Data supplied
┄┄┄┄┄┄┄┄┄┄

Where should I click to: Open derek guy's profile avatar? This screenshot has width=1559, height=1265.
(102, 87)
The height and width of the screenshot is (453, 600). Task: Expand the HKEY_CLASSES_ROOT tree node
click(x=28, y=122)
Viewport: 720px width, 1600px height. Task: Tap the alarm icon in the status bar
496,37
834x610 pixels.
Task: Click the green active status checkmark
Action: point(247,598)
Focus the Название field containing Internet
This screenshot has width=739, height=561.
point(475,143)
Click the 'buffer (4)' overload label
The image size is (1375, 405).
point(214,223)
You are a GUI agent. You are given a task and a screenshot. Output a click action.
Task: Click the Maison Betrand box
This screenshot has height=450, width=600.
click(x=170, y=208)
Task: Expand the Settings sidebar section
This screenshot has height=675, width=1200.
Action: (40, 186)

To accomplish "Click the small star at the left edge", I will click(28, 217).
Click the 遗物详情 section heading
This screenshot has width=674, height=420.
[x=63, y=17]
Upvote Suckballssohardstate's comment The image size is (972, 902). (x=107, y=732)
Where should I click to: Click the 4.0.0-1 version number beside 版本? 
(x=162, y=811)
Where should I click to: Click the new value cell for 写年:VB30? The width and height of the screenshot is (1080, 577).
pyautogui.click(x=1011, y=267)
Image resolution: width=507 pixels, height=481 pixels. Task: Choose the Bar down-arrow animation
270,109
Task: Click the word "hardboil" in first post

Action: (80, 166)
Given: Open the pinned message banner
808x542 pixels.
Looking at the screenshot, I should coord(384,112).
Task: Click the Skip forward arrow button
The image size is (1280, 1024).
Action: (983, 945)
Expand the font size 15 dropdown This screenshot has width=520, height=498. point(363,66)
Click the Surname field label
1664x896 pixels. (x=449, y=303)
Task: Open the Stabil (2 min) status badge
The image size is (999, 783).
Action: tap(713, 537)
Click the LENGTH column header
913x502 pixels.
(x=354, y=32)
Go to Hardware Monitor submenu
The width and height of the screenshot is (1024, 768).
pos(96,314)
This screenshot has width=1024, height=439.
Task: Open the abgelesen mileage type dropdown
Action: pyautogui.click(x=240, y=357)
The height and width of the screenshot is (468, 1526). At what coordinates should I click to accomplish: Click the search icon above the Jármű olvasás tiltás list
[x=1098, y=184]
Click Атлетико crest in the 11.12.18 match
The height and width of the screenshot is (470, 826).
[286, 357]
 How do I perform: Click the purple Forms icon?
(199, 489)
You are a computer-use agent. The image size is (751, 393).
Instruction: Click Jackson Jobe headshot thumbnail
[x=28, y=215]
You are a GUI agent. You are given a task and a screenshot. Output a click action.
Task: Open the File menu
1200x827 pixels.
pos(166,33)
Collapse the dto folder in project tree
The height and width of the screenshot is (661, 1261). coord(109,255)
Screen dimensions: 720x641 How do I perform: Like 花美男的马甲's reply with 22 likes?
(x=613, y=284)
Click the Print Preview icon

┄┄┄┄┄┄┄┄┄┄

Exercise prompt
Exactly as written, return every line of the material.

Written solution
Where should I click to: Open derek guy's profile avatar? This screenshot has width=1559, height=1265.
(102, 87)
The height and width of the screenshot is (453, 600). Task: Expand the HKEY_CLASSES_ROOT tree node
click(x=28, y=122)
Viewport: 720px width, 1600px height. Task: Tap the alarm icon in the status bar
496,37
834x610 pixels.
Task: Click the green active status checkmark
Action: point(247,598)
Focus the Название field containing Internet
This screenshot has width=739, height=561.
point(475,143)
Click the 'buffer (4)' overload label
The image size is (1375, 405).
point(214,223)
You are a GUI agent. You are given a task and a screenshot. Output a click action.
Task: Click the Maison Betrand box
This screenshot has height=450, width=600.
click(x=170, y=208)
Task: Expand the Settings sidebar section
This screenshot has height=675, width=1200.
Action: (40, 186)

To accomplish "Click the small star at the left edge", I will click(28, 217).
Click the 遗物详情 section heading
This screenshot has width=674, height=420.
[x=63, y=17]
Upvote Suckballssohardstate's comment The image size is (972, 902). (x=107, y=732)
Where should I click to: Click the 4.0.0-1 version number beside 版本? 
(x=162, y=811)
Where should I click to: Click the new value cell for 写年:VB30? The width and height of the screenshot is (1080, 577).
pyautogui.click(x=1011, y=267)
Image resolution: width=507 pixels, height=481 pixels. Task: Choose the Bar down-arrow animation
270,109
Task: Click the word "hardboil" in first post

Action: (80, 166)
Given: Open the pinned message banner
808x542 pixels.
Looking at the screenshot, I should coord(384,112).
Task: Click the Skip forward arrow button
The image size is (1280, 1024).
Action: (983, 945)
Expand the font size 15 dropdown This screenshot has width=520, height=498. point(363,66)
Click the Surname field label
1664x896 pixels. (x=449, y=303)
Task: Open the Stabil (2 min) status badge
The image size is (999, 783).
Action: tap(713, 537)
Click the LENGTH column header
913x502 pixels.
(x=354, y=32)
Go to Hardware Monitor submenu
The width and height of the screenshot is (1024, 768).
pos(96,314)
This screenshot has width=1024, height=439.
Task: Open the abgelesen mileage type dropdown
Action: pyautogui.click(x=240, y=357)
The height and width of the screenshot is (468, 1526). At what coordinates should I click to accomplish: Click the search icon above the Jármű olvasás tiltás list
[x=1098, y=184]
Click Атлетико crest in the 11.12.18 match
The height and width of the screenshot is (470, 826).
[286, 357]
 How do I perform: Click the purple Forms icon?
(199, 489)
You are a computer-use agent. The image size is (751, 393).
Instruction: Click Jackson Jobe headshot thumbnail
[x=28, y=215]
You are a GUI agent. You are given a task and a screenshot. Output a click action.
Task: Open the File menu
1200x827 pixels.
pos(166,33)
Collapse the dto folder in project tree
The height and width of the screenshot is (661, 1261). coord(109,255)
Screen dimensions: 720x641 How do I perform: Like 花美男的马甲's reply with 22 likes?
(x=613, y=284)
Click the Print Preview icon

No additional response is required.